Even I know yer not spozed to dereference a null pointer... How could it not be the devs?
I wish everyone knew what really happened and would stop blaming Microsoft and even the government in those affected countries.
It's aliens.
It's always aliens.
but the machines staying down is directly due to microsoft.
if they had looked past safe mode and implemented something to detect and recover from bad driver updates, then it would have been a simple case of turning the machine of then on again and letting it recover.
@@grokitall Yep. Microsoft have a lot of 'splaining to do.
You kind of downplay the actual largest concurrent global IT outage in history, dude.
Just tech people typically downplaying issues and avoiding accountability.
Just imagine the amount of Jira tickets and story points within Cloudstrike right now... Non devs folks can leverage on this and micromanage all devs moving forward lol
Of course I have never forgotten to check the pointer, never happened in the past, totally impossible👀.
Those of us who aren't code geeks read:
Crowdstrike has way too much power.
Truth.
@@JeanPierreWhiteeven those of us who are code geeks believe that.
The idea that security somehow involves installing a remotely controlled agent that can potentially go full "Smith" on critical servers is the problem.
Yes.
Fr. Security should never require critical code that can CRASH the kernel to be continuously deployed so easily.

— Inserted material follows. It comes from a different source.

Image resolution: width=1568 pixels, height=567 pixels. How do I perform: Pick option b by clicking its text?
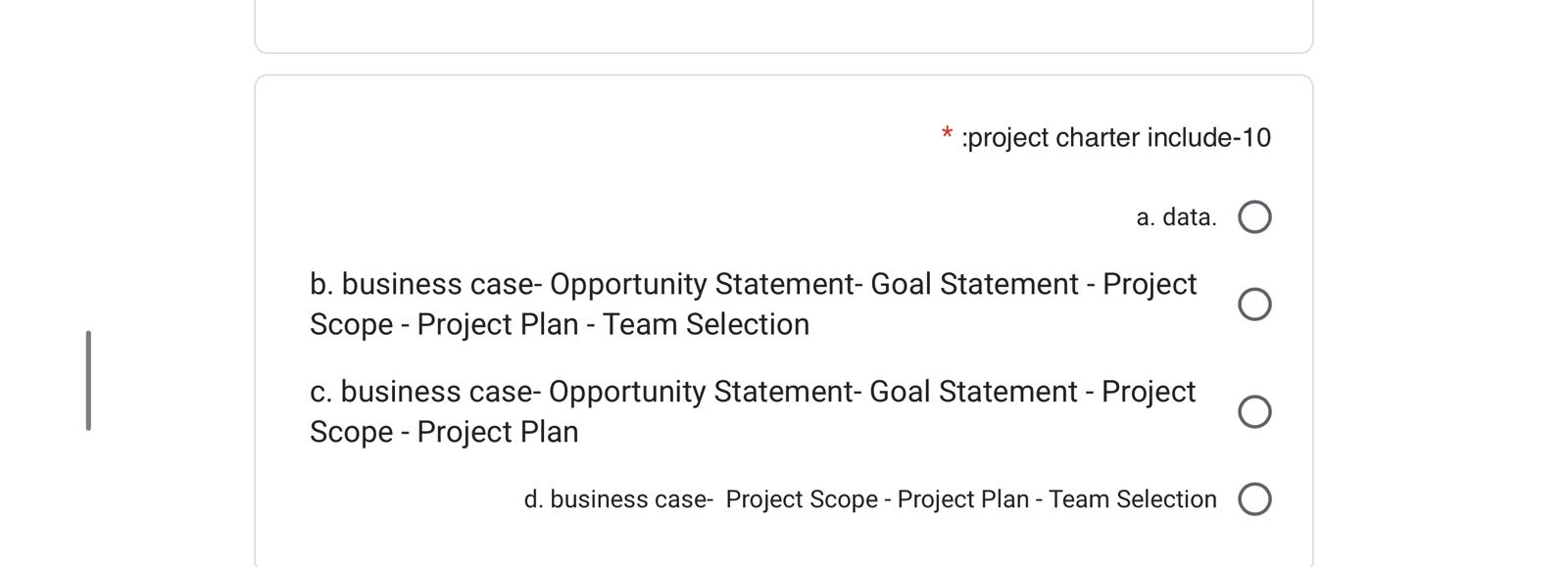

AV software is clearly very risky. The industry for some reason seems obsessed with it. Customers keep asking for it on their servers, I keep saying no we have other ways to handle this hazard. Why oh why are you letting a vendor push kernel changes to all your domain controllers at the same time? Why are you in a position where you feel you need this kind of software on critical servers? Are you letting your administrator browse the Web from your file server?
AVs are risky, users are riskier. No, riskiest.
@@kxjx then what happens if a bad actor manages to exploit your server in some way to get their malware onto its system and running? without an AV on the server to help catch it then surely it would be capable of running loose for far longer than it would have if an AV was present would it not? what other and better ways do you have to "handle this hazard" without something present on the server to try and identify and deal with it?
This could have been avoided if CrowdStrike used a null safe programming language.
No it couldnt, it seems like it was read from a file so no memory safe lang would have helped
It’s the developers fault. They didn’t check that the struct pointer was NULL before referencing it.